> Records shown:
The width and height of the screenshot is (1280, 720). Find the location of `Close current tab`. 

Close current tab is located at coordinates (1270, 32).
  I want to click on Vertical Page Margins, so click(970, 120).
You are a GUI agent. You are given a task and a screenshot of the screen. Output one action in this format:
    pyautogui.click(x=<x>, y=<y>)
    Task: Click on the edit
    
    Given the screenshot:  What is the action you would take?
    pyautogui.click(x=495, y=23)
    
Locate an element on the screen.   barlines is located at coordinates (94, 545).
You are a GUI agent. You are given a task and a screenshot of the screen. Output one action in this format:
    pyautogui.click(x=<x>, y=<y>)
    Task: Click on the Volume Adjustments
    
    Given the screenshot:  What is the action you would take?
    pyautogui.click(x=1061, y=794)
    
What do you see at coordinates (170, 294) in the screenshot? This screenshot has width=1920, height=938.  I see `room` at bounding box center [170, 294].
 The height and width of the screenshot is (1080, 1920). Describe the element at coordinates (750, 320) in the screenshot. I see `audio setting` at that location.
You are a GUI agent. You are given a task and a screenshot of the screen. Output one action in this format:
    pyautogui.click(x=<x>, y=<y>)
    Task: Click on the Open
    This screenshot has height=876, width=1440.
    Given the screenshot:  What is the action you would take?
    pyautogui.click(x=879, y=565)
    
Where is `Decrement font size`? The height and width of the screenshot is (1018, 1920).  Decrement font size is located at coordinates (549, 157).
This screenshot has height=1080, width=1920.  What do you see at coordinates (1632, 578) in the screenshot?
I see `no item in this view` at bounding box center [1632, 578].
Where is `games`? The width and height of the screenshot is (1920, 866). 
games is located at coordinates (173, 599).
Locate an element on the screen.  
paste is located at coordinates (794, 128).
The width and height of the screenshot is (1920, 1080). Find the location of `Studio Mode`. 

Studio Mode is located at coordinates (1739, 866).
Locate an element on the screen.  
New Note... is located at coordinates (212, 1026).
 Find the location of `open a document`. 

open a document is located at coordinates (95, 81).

> Work instructions: How many lines in the data above contain the word "bounding"? Give only the number.

> Written answer: 2